What you return must be every line below that includes the word "Given".

▸ Source records:
Start of Block
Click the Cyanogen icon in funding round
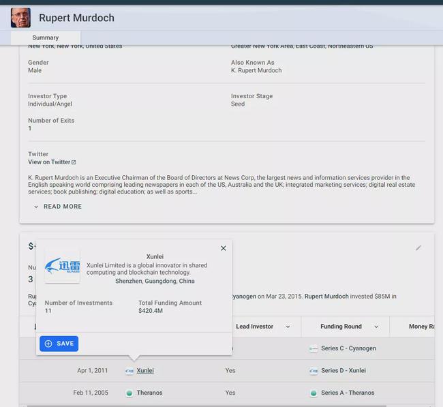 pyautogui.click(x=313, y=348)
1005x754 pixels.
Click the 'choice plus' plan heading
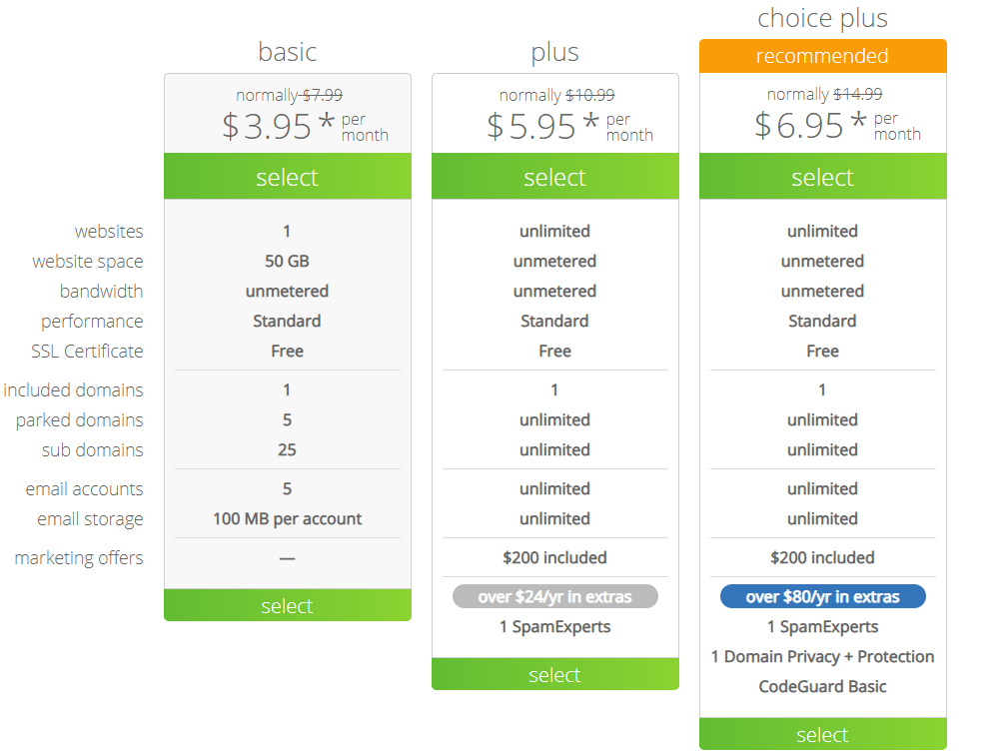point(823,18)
End of Block
Start of Block
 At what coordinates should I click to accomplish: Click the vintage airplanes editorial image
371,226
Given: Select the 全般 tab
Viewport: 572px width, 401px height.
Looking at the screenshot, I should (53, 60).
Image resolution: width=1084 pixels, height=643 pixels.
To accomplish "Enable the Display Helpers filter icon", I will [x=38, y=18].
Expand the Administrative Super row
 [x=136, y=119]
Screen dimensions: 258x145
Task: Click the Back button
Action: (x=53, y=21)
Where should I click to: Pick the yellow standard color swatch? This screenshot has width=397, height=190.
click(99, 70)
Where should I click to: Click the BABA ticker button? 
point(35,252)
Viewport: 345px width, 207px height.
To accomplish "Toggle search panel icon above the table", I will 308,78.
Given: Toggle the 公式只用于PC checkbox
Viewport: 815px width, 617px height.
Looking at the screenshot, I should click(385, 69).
End of Block
▸ Answer area:
Given: Select the 全般 tab
Given: Toggle the 公式只用于PC checkbox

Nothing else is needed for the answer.